#### Exercise objective:
From the first record to the last, write each one out again exactly.

#### Information supplied:
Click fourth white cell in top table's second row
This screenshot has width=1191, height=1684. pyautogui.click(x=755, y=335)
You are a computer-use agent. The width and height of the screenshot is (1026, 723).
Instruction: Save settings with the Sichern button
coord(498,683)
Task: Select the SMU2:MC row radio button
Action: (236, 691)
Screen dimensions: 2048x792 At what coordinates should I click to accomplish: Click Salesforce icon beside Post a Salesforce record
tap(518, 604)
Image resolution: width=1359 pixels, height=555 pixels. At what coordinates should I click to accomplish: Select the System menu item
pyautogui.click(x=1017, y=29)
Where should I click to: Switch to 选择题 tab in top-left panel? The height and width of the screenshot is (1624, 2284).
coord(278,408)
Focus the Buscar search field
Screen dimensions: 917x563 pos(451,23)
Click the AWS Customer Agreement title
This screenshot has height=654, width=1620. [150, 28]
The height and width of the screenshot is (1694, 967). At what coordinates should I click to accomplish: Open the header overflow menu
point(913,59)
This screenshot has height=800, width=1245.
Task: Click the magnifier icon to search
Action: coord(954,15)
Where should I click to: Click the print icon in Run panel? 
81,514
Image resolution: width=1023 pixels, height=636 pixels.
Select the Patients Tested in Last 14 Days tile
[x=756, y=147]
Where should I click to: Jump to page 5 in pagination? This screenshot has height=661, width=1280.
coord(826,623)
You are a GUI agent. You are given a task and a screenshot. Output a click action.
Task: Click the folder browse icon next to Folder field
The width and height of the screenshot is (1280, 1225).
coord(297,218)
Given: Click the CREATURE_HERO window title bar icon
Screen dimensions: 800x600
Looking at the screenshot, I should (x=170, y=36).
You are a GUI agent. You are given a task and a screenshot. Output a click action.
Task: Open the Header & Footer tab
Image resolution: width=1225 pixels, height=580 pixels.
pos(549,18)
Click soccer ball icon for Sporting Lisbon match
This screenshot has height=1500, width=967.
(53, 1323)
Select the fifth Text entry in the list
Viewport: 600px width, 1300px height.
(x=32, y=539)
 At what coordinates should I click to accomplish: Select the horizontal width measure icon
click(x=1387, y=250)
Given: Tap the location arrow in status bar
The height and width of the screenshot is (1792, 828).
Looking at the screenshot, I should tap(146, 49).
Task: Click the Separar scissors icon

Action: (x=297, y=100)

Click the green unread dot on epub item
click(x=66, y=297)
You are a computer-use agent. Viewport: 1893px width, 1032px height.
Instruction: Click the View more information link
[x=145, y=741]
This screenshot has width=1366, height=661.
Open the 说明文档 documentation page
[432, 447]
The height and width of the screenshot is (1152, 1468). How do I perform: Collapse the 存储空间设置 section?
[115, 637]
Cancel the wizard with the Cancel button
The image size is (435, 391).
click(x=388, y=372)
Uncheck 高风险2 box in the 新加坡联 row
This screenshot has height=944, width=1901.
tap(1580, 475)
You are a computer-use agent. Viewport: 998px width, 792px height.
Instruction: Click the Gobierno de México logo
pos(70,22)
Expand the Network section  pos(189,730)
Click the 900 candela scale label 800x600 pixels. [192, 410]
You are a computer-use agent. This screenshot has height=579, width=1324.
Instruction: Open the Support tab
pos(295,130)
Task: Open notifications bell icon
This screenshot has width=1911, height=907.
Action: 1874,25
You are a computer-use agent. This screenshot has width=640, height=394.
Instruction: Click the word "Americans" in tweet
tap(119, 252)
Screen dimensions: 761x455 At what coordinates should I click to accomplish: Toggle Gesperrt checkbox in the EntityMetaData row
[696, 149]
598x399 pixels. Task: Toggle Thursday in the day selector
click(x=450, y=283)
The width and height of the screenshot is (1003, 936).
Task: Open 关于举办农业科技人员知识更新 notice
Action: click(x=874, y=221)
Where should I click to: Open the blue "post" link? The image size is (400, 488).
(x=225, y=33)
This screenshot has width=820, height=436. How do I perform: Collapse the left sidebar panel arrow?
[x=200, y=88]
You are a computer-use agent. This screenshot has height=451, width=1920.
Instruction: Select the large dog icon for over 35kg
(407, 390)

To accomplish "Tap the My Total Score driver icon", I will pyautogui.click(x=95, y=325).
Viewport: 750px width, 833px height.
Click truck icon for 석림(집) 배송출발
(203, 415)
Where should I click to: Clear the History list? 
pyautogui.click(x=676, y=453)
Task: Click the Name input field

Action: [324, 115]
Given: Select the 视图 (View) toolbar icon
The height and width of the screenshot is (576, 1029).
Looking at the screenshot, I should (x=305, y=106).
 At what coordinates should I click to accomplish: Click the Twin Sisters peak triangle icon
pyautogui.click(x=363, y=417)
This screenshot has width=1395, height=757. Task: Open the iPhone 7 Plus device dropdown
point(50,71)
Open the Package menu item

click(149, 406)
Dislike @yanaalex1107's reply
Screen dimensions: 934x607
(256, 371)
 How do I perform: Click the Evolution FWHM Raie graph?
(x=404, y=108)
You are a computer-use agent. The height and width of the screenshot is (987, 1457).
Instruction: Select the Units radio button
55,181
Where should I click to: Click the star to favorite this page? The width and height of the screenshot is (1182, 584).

#### Exercise result:
Click fourth white cell in top table's second row
This screenshot has width=1191, height=1684. pyautogui.click(x=755, y=335)
You are a computer-use agent. The width and height of the screenshot is (1026, 723).
Instruction: Save settings with the Sichern button
coord(498,683)
Task: Select the SMU2:MC row radio button
Action: (236, 691)
Screen dimensions: 2048x792 At what coordinates should I click to accomplish: Click Salesforce icon beside Post a Salesforce record
tap(518, 604)
Image resolution: width=1359 pixels, height=555 pixels. At what coordinates should I click to accomplish: Select the System menu item
pyautogui.click(x=1017, y=29)
Where should I click to: Switch to 选择题 tab in top-left panel? The height and width of the screenshot is (1624, 2284).
coord(278,408)
Focus the Buscar search field
Screen dimensions: 917x563 pos(451,23)
Click the AWS Customer Agreement title
This screenshot has height=654, width=1620. [150, 28]
The height and width of the screenshot is (1694, 967). At what coordinates should I click to accomplish: Open the header overflow menu
point(913,59)
This screenshot has height=800, width=1245.
Task: Click the magnifier icon to search
Action: coord(954,15)
Where should I click to: Click the print icon in Run panel? 
81,514
Image resolution: width=1023 pixels, height=636 pixels.
Select the Patients Tested in Last 14 Days tile
[x=756, y=147]
Where should I click to: Jump to page 5 in pagination? This screenshot has height=661, width=1280.
coord(826,623)
You are a GUI agent. You are given a task and a screenshot. Output a click action.
Task: Click the folder browse icon next to Folder field
The width and height of the screenshot is (1280, 1225).
coord(297,218)
Given: Click the CREATURE_HERO window title bar icon
Screen dimensions: 800x600
Looking at the screenshot, I should (x=170, y=36).
You are a GUI agent. You are given a task and a screenshot. Output a click action.
Task: Open the Header & Footer tab
Image resolution: width=1225 pixels, height=580 pixels.
pos(549,18)
Click soccer ball icon for Sporting Lisbon match
This screenshot has height=1500, width=967.
(53, 1323)
Select the fifth Text entry in the list
Viewport: 600px width, 1300px height.
(x=32, y=539)
 At what coordinates should I click to accomplish: Select the horizontal width measure icon
click(x=1387, y=250)
Given: Tap the location arrow in status bar
The height and width of the screenshot is (1792, 828).
Looking at the screenshot, I should tap(146, 49).
Task: Click the Separar scissors icon

Action: (x=297, y=100)

Click the green unread dot on epub item
click(x=66, y=297)
You are a computer-use agent. Viewport: 1893px width, 1032px height.
Instruction: Click the View more information link
[x=145, y=741]
This screenshot has width=1366, height=661.
Open the 说明文档 documentation page
[432, 447]
The height and width of the screenshot is (1152, 1468). How do I perform: Collapse the 存储空间设置 section?
[115, 637]
Cancel the wizard with the Cancel button
The image size is (435, 391).
click(x=388, y=372)
Uncheck 高风险2 box in the 新加坡联 row
This screenshot has height=944, width=1901.
tap(1580, 475)
You are a computer-use agent. Viewport: 998px width, 792px height.
Instruction: Click the Gobierno de México logo
pos(70,22)
Expand the Network section  pos(189,730)
Click the 900 candela scale label 800x600 pixels. [192, 410]
You are a computer-use agent. This screenshot has height=579, width=1324.
Instruction: Open the Support tab
pos(295,130)
Task: Open notifications bell icon
This screenshot has width=1911, height=907.
Action: 1874,25
You are a computer-use agent. This screenshot has width=640, height=394.
Instruction: Click the word "Americans" in tweet
tap(119, 252)
Screen dimensions: 761x455 At what coordinates should I click to accomplish: Toggle Gesperrt checkbox in the EntityMetaData row
[696, 149]
598x399 pixels. Task: Toggle Thursday in the day selector
click(x=450, y=283)
The width and height of the screenshot is (1003, 936).
Task: Open 关于举办农业科技人员知识更新 notice
Action: click(x=874, y=221)
Where should I click to: Open the blue "post" link? The image size is (400, 488).
(x=225, y=33)
This screenshot has width=820, height=436. How do I perform: Collapse the left sidebar panel arrow?
[x=200, y=88]
You are a computer-use agent. This screenshot has height=451, width=1920.
Instruction: Select the large dog icon for over 35kg
(407, 390)

To accomplish "Tap the My Total Score driver icon", I will pyautogui.click(x=95, y=325).
Viewport: 750px width, 833px height.
Click truck icon for 석림(집) 배송출발
(203, 415)
Where should I click to: Clear the History list? 
pyautogui.click(x=676, y=453)
Task: Click the Name input field

Action: [324, 115]
Given: Select the 视图 (View) toolbar icon
The height and width of the screenshot is (576, 1029).
Looking at the screenshot, I should (x=305, y=106).
 At what coordinates should I click to accomplish: Click the Twin Sisters peak triangle icon
pyautogui.click(x=363, y=417)
This screenshot has width=1395, height=757. Task: Open the iPhone 7 Plus device dropdown
point(50,71)
Open the Package menu item

click(149, 406)
Dislike @yanaalex1107's reply
Screen dimensions: 934x607
(256, 371)
 How do I perform: Click the Evolution FWHM Raie graph?
(x=404, y=108)
You are a computer-use agent. The height and width of the screenshot is (987, 1457).
Instruction: Select the Units radio button
55,181
Where should I click to: Click the star to favorite this page? The width and height of the screenshot is (1182, 584).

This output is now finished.